Welche Krebsarten gibt es?

Beim Begriff des Krebses handelt es sich um eine Sammelbezeichnung für eine große Zahl bösartiger Erkrankungen, deren Gemeinsamkeit ein unkontrolliertes Zellwachstum ist. Gewöhnlicher Weise sind die Zellen des menschlichen Organismus in der Lage, ihr eigenes Wachstum über bestimmte Gene zu steuern. Fällt diese Regulationsmöglichkeit aus, versucht der Körper den Defekt zu reparieren. Scheitert auch dieser Versuch, stirbt die Zelle. Fallen nun alle drei Sicherungssysteme gleichzeitig aus, kann sich die Zelle mit den geschädigten Erbinformationen unkontrolliert vermehren. Es entsteht ein Geschwulst – ein Tumor. Im Falle des Krebses ein bösartiger. Das bedeutet, dass er über die Grenzen des Entstehungsortes hinweg in benachbarte Körperregionen hineinwachsen und diese dabei zerstören kann.
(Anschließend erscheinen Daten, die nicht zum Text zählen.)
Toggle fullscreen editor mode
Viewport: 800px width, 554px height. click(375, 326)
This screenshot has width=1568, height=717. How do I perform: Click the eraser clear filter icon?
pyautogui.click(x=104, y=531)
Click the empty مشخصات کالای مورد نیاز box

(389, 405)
Zudem ist der Tumor oft in der Lage, sich über die Blutbahn oder die Lymphgefäße auszubreiten und in anderen Körperregionen Tochtergeschwulste zu bilden – sogenannte Metastasen. Auf die Weise kann praktisch überall im Körper Krebs entstehen. Sichtbar und unsichtbar. Darüber hinaus existieren Formen des Krebses, die keine Tumoren ausbilden. Zum Beispiel Leukämien. Bei diesen kommt es zu einer unkontrollierten Vermehrung von speziellen Blutzellen.

Bösartige Tumoren werden hauptsächlich nach ihrem Ursprungsgewebe benannt. Einen großen Anteil machen dabei die sogenannten Karzinome aus, die ihren Ursprung im Epithel, einem der vier Grundgewebearten, haben. Darüber hinaus gibt es unter anderem Sarkome, die aus Bindegewebe entstehen. Brustkrebs ist in Deutschland der häufigste bösartige Tumor der Frau. Bei Männern ist es der Prostatakrebs. Am zweit- und dritthäufigsten kommt bei beiden Geschlechtern Darm- und Lungenkrebs vor. Wie Prognose und Therapie der Erkrankung aussehen und welche Beschwerden der Krebs mit sich bringt, hängt von mehreren Faktoren ab – wichtige sind die Lokalisation des Tumors, das Vorliegen von Metastasen, sowie der Gewebetyp des Tumors.